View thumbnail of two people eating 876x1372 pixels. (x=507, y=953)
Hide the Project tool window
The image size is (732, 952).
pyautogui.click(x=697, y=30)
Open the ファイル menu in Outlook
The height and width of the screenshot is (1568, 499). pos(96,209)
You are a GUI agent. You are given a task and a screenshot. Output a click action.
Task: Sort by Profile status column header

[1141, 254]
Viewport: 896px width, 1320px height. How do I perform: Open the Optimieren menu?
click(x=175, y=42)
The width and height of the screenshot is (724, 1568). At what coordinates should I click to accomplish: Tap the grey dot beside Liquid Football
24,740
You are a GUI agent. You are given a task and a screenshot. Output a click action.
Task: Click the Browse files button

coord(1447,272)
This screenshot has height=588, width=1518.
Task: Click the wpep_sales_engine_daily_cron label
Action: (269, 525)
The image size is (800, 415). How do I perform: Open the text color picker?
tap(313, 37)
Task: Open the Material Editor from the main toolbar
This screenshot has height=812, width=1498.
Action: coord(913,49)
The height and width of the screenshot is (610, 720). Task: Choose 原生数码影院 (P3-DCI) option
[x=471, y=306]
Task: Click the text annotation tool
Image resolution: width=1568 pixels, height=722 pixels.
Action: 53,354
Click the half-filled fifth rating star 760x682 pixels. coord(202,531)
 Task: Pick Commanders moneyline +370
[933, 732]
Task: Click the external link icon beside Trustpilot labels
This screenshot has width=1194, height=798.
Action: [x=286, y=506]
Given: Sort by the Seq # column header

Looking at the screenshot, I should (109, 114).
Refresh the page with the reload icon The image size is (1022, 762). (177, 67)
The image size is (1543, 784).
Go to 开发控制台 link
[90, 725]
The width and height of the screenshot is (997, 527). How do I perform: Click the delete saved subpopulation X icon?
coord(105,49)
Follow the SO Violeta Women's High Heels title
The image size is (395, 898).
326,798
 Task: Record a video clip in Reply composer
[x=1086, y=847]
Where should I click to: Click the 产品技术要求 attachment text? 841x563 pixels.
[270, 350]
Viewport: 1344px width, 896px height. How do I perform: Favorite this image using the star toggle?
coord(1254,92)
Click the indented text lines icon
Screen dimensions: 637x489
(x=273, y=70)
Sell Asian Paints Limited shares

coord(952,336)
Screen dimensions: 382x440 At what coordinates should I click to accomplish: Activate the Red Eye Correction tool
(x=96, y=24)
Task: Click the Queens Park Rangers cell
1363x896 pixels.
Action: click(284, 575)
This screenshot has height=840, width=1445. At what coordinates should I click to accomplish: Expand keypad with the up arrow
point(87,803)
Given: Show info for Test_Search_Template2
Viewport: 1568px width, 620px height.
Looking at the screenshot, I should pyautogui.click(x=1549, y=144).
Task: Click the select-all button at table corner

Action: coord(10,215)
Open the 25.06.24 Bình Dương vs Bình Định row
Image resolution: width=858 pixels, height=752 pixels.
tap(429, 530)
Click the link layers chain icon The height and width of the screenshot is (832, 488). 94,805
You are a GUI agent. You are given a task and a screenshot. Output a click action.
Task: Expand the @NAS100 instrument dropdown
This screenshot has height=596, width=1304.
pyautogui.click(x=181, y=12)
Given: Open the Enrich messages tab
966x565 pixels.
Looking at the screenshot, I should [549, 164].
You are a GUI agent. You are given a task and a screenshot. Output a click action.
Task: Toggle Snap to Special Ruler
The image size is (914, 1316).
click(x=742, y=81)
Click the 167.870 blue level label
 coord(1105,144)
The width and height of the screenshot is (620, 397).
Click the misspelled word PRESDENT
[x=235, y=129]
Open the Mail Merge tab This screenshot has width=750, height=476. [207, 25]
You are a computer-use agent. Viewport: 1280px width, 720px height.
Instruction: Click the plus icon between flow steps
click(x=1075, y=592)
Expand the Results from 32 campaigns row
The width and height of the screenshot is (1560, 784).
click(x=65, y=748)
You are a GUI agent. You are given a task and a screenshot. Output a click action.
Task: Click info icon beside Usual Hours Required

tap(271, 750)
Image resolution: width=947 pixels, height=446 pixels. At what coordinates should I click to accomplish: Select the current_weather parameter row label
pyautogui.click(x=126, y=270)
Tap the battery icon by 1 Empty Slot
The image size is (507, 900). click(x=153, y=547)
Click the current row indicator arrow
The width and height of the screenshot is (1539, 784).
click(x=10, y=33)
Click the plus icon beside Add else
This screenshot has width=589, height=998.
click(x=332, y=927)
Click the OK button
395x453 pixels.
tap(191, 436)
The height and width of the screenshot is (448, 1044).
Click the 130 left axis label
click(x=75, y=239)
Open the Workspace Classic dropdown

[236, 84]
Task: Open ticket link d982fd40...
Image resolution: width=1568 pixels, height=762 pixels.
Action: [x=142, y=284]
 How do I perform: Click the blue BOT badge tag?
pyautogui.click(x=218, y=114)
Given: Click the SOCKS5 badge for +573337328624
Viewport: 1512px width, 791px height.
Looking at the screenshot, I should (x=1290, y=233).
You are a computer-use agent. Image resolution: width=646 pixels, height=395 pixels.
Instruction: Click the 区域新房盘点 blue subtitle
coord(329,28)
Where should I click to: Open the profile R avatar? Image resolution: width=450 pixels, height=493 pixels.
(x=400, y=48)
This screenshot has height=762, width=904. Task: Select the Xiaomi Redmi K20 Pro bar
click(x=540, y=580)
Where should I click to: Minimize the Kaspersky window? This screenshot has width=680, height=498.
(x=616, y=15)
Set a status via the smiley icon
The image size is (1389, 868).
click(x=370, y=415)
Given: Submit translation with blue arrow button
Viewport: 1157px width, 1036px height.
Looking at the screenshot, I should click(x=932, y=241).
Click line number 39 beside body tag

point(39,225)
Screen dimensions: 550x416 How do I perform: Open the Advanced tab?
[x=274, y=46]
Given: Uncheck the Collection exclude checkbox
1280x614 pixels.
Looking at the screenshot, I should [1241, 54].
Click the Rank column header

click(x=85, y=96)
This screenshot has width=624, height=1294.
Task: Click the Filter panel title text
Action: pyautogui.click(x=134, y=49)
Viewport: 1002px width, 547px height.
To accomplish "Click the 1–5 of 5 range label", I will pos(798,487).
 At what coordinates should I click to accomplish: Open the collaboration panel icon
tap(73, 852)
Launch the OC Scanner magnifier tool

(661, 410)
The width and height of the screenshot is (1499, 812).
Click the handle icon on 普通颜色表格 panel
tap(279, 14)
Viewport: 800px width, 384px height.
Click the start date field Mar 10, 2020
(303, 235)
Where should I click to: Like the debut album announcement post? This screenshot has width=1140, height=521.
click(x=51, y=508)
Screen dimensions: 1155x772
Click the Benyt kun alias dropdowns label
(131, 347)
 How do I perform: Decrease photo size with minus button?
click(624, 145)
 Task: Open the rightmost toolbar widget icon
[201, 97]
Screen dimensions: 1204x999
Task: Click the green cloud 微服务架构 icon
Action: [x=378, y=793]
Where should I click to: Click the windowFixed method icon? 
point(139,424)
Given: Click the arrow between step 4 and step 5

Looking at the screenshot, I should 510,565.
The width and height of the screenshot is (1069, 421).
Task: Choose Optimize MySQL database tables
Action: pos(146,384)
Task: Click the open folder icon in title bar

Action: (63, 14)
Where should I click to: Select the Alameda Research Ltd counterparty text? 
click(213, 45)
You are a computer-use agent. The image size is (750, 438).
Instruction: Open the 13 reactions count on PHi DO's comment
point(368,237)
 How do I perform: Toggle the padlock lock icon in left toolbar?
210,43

==================================================

WRITTEN INSTRUCTION:
Copy all of the lines above exactly, with nothing changed.

RESULT OF THE TASK:
View thumbnail of two people eating 876x1372 pixels. (x=507, y=953)
Hide the Project tool window
The image size is (732, 952).
pyautogui.click(x=697, y=30)
Open the ファイル menu in Outlook
The height and width of the screenshot is (1568, 499). pos(96,209)
You are a GUI agent. You are given a task and a screenshot. Output a click action.
Task: Sort by Profile status column header

[1141, 254]
Viewport: 896px width, 1320px height. How do I perform: Open the Optimieren menu?
click(x=175, y=42)
The width and height of the screenshot is (724, 1568). At what coordinates should I click to accomplish: Tap the grey dot beside Liquid Football
24,740
You are a GUI agent. You are given a task and a screenshot. Output a click action.
Task: Click the Browse files button

coord(1447,272)
This screenshot has height=588, width=1518.
Task: Click the wpep_sales_engine_daily_cron label
Action: (269, 525)
The image size is (800, 415). How do I perform: Open the text color picker?
tap(313, 37)
Task: Open the Material Editor from the main toolbar
This screenshot has height=812, width=1498.
Action: coord(913,49)
The height and width of the screenshot is (610, 720). Task: Choose 原生数码影院 (P3-DCI) option
[x=471, y=306]
Task: Click the text annotation tool
Image resolution: width=1568 pixels, height=722 pixels.
Action: 53,354
Click the half-filled fifth rating star 760x682 pixels. coord(202,531)
 Task: Pick Commanders moneyline +370
[933, 732]
Task: Click the external link icon beside Trustpilot labels
This screenshot has width=1194, height=798.
Action: [x=286, y=506]
Given: Sort by the Seq # column header

Looking at the screenshot, I should (109, 114).
Refresh the page with the reload icon The image size is (1022, 762). (177, 67)
The image size is (1543, 784).
Go to 开发控制台 link
[90, 725]
The width and height of the screenshot is (997, 527). How do I perform: Click the delete saved subpopulation X icon?
coord(105,49)
Follow the SO Violeta Women's High Heels title
The image size is (395, 898).
326,798
 Task: Record a video clip in Reply composer
[x=1086, y=847]
Where should I click to: Click the 产品技术要求 attachment text? 841x563 pixels.
[270, 350]
Viewport: 1344px width, 896px height. How do I perform: Favorite this image using the star toggle?
coord(1254,92)
Click the indented text lines icon
Screen dimensions: 637x489
(x=273, y=70)
Sell Asian Paints Limited shares

coord(952,336)
Screen dimensions: 382x440 At what coordinates should I click to accomplish: Activate the Red Eye Correction tool
(x=96, y=24)
Task: Click the Queens Park Rangers cell
1363x896 pixels.
Action: click(284, 575)
This screenshot has height=840, width=1445. At what coordinates should I click to accomplish: Expand keypad with the up arrow
point(87,803)
Given: Show info for Test_Search_Template2
Viewport: 1568px width, 620px height.
Looking at the screenshot, I should pyautogui.click(x=1549, y=144).
Task: Click the select-all button at table corner

Action: coord(10,215)
Open the 25.06.24 Bình Dương vs Bình Định row
Image resolution: width=858 pixels, height=752 pixels.
tap(429, 530)
Click the link layers chain icon The height and width of the screenshot is (832, 488). 94,805
You are a GUI agent. You are given a task and a screenshot. Output a click action.
Task: Expand the @NAS100 instrument dropdown
This screenshot has height=596, width=1304.
pyautogui.click(x=181, y=12)
Given: Open the Enrich messages tab
966x565 pixels.
Looking at the screenshot, I should [549, 164].
You are a GUI agent. You are given a task and a screenshot. Output a click action.
Task: Toggle Snap to Special Ruler
The image size is (914, 1316).
click(x=742, y=81)
Click the 167.870 blue level label
 coord(1105,144)
The width and height of the screenshot is (620, 397).
Click the misspelled word PRESDENT
[x=235, y=129]
Open the Mail Merge tab This screenshot has width=750, height=476. [207, 25]
You are a computer-use agent. Viewport: 1280px width, 720px height.
Instruction: Click the plus icon between flow steps
click(x=1075, y=592)
Expand the Results from 32 campaigns row
The width and height of the screenshot is (1560, 784).
click(x=65, y=748)
You are a GUI agent. You are given a task and a screenshot. Output a click action.
Task: Click info icon beside Usual Hours Required

tap(271, 750)
Image resolution: width=947 pixels, height=446 pixels. At what coordinates should I click to accomplish: Select the current_weather parameter row label
pyautogui.click(x=126, y=270)
Tap the battery icon by 1 Empty Slot
The image size is (507, 900). click(x=153, y=547)
Click the current row indicator arrow
The width and height of the screenshot is (1539, 784).
click(x=10, y=33)
Click the plus icon beside Add else
This screenshot has width=589, height=998.
click(x=332, y=927)
Click the OK button
395x453 pixels.
tap(191, 436)
The height and width of the screenshot is (448, 1044).
Click the 130 left axis label
click(x=75, y=239)
Open the Workspace Classic dropdown

[236, 84]
Task: Open ticket link d982fd40...
Image resolution: width=1568 pixels, height=762 pixels.
Action: [x=142, y=284]
 How do I perform: Click the blue BOT badge tag?
pyautogui.click(x=218, y=114)
Given: Click the SOCKS5 badge for +573337328624
Viewport: 1512px width, 791px height.
Looking at the screenshot, I should (x=1290, y=233).
You are a computer-use agent. Image resolution: width=646 pixels, height=395 pixels.
Instruction: Click the 区域新房盘点 blue subtitle
coord(329,28)
Where should I click to: Open the profile R avatar? Image resolution: width=450 pixels, height=493 pixels.
(x=400, y=48)
This screenshot has height=762, width=904. Task: Select the Xiaomi Redmi K20 Pro bar
click(x=540, y=580)
Where should I click to: Minimize the Kaspersky window? This screenshot has width=680, height=498.
(x=616, y=15)
Set a status via the smiley icon
The image size is (1389, 868).
click(x=370, y=415)
Given: Submit translation with blue arrow button
Viewport: 1157px width, 1036px height.
Looking at the screenshot, I should click(x=932, y=241).
Click line number 39 beside body tag

point(39,225)
Screen dimensions: 550x416 How do I perform: Open the Advanced tab?
[x=274, y=46]
Given: Uncheck the Collection exclude checkbox
1280x614 pixels.
Looking at the screenshot, I should [1241, 54].
Click the Rank column header

click(x=85, y=96)
This screenshot has width=624, height=1294.
Task: Click the Filter panel title text
Action: pyautogui.click(x=134, y=49)
Viewport: 1002px width, 547px height.
To accomplish "Click the 1–5 of 5 range label", I will pos(798,487).
 At what coordinates should I click to accomplish: Open the collaboration panel icon
tap(73, 852)
Launch the OC Scanner magnifier tool

(661, 410)
The width and height of the screenshot is (1499, 812).
Click the handle icon on 普通颜色表格 panel
tap(279, 14)
Viewport: 800px width, 384px height.
Click the start date field Mar 10, 2020
(303, 235)
Where should I click to: Like the debut album announcement post? This screenshot has width=1140, height=521.
click(x=51, y=508)
Screen dimensions: 1155x772
Click the Benyt kun alias dropdowns label
(131, 347)
 How do I perform: Decrease photo size with minus button?
click(624, 145)
 Task: Open the rightmost toolbar widget icon
[201, 97]
Screen dimensions: 1204x999
Task: Click the green cloud 微服务架构 icon
Action: [x=378, y=793]
Where should I click to: Click the windowFixed method icon? 
point(139,424)
Given: Click the arrow between step 4 and step 5

Looking at the screenshot, I should 510,565.
The width and height of the screenshot is (1069, 421).
Task: Choose Optimize MySQL database tables
Action: pos(146,384)
Task: Click the open folder icon in title bar

Action: (63, 14)
Where should I click to: Select the Alameda Research Ltd counterparty text? 
click(213, 45)
You are a computer-use agent. The image size is (750, 438).
Instruction: Open the 13 reactions count on PHi DO's comment
point(368,237)
 How do I perform: Toggle the padlock lock icon in left toolbar?
210,43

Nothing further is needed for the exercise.